In June, I partially rectified the matter and made the first big purchase of my adult life, obtaining my truck. I was halfway to freedom.
On Saturday, I kissed goodbye to my savings account and bought a 2004 Hawk two horse straight load, one of the brands and models I had been lusting after. It has almost everything I wanted: a rear ramp, dressing room, gooseneck hitch, water tank, fan in the horse area, extra space in the horse area, and above all, a side ramp. (You see, Dante has never quite gotten the hang of backing down a rear ramp with any sort of coordination. Every time I remove him from the trailer backwards, I live in fear of him being an absolute ding-dong and injuring himself somehow. Hence, the side ramp.)

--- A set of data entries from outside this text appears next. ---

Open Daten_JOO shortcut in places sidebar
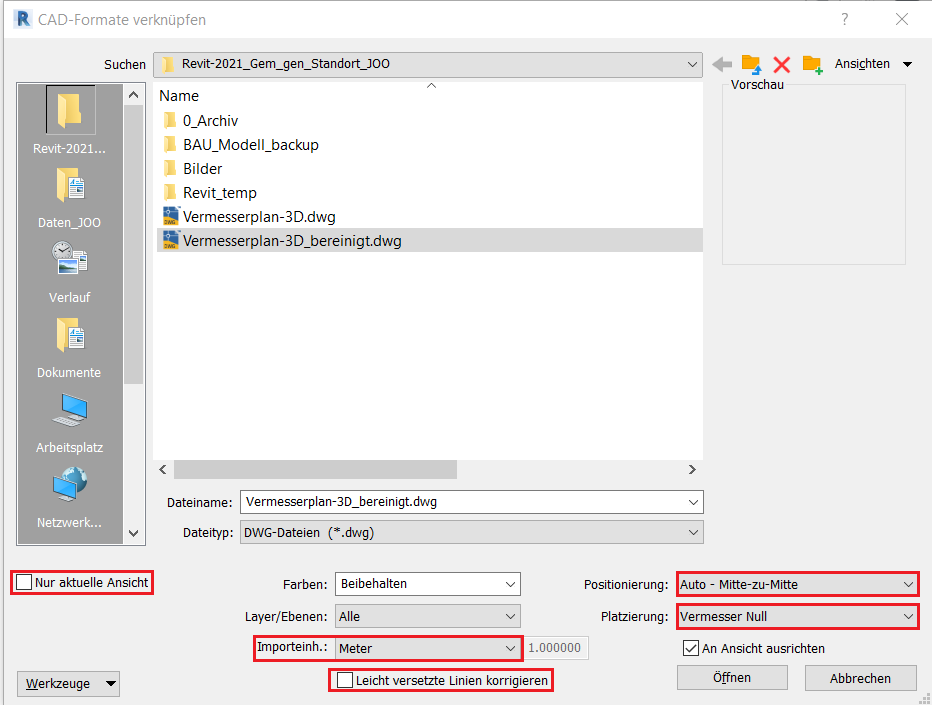 70,195
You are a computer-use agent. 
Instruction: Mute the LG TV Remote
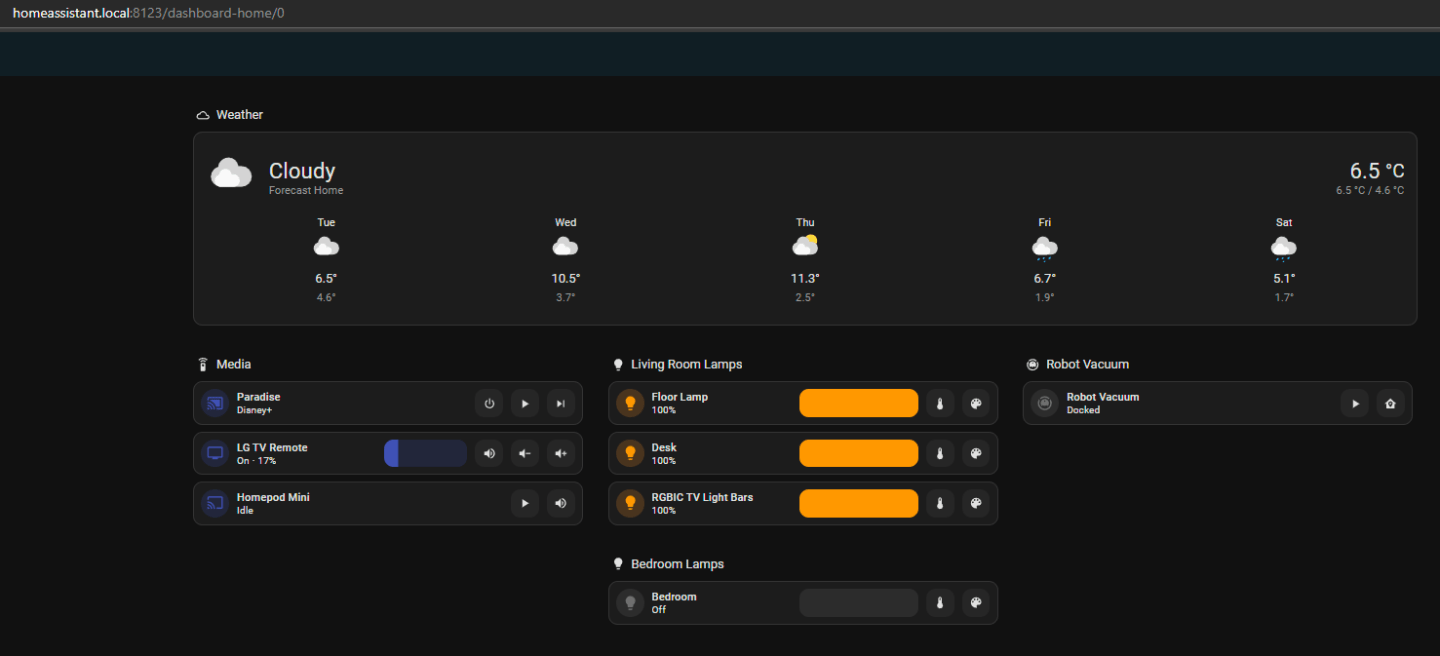click(489, 454)
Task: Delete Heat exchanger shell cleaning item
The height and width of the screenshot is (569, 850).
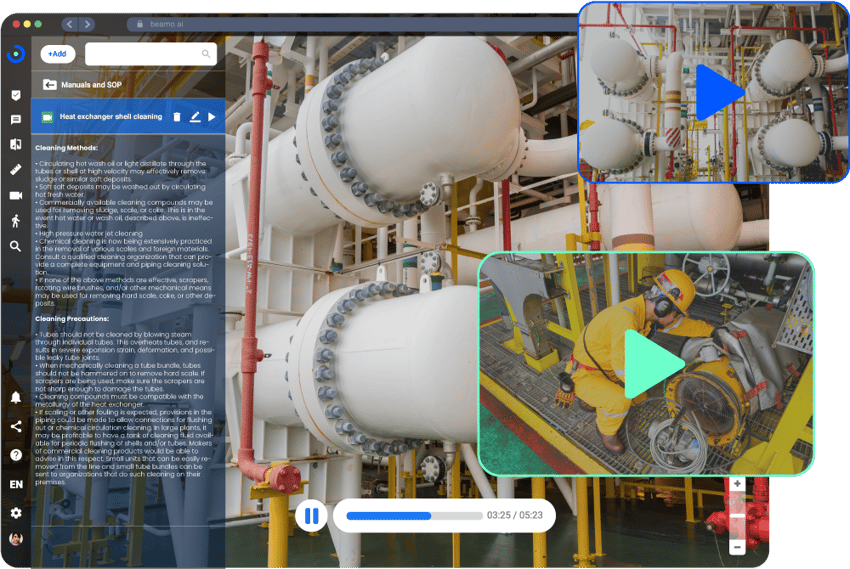Action: 177,117
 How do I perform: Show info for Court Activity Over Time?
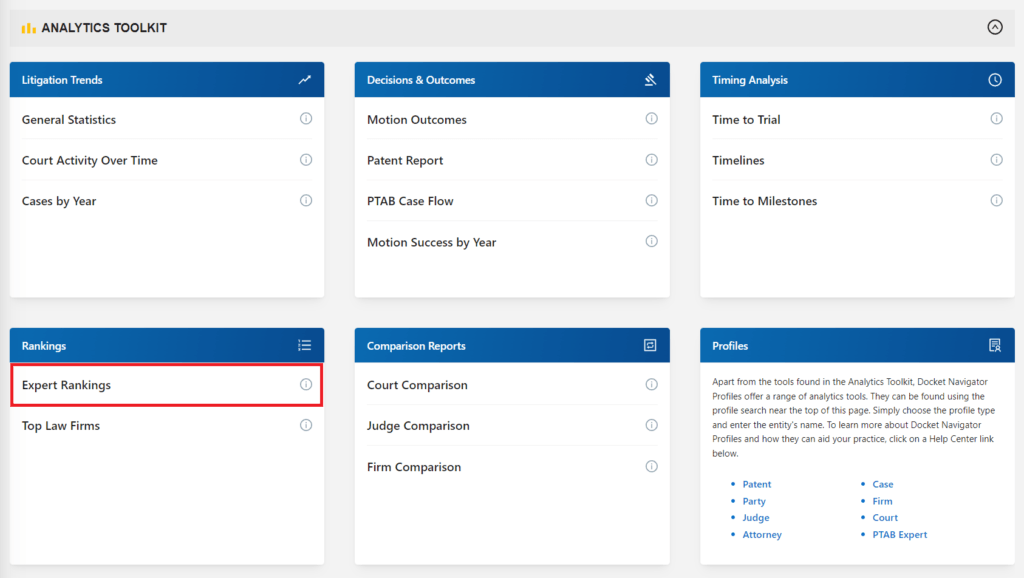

(Look at the shiny! Or rather, the matte aluminum skin...)
As a bonus, there's also a large gate in the center that I can shift between two positions, so I can haul two horses in the rear, with the gate shut and equipment or hay in the front. I can also shift the gate back a couple of feet and haul one horse loose in a box stall configuration in the front and haul equipment and hay in the back. Or I can remove the gate all together if I like, or even remove all of the gates and hardware to form one giant box. (I'll never have to rent another Uhaul trailer for moving ever again!) Another bonus was the ability to plug the trailer into a hookup and get power for two outlets.
So on Saturday, I bought the trailer (name still pending, and yes it needs a name, I name everything), and took it to its temporary parking place out in Poolesville, MD. Then, mindful of the impending inclement weather (Some of you might have heard of Sandy?) I tried to get it insured on Sunday.
Turns out the insurance companies stopped binding all policies on Friday due to the expectation of a hurricane.
Lesson learned. Never, ever make a big purchase that must be outside two days prior to a hurricane arriving. You will spend the entire storm obsessively checking the hourly weather where said purchase is located and hoping that the wind gusts aren't strong enough to knock over any trees and toss them onto your trailer.
Well, you'll be checking obsessively until you lose power, of course.
Luckily, for those of us in NoVA, the wind and rain was not too bad, and although there was some damage due to downed trees and power did go out mostly overnight and some on Tuesday, we largely escaped Sandy unscathed. I got the report that my trailer was fine, and I breathed a sigh of relief. And promptly on Wednesday, got the thing insured.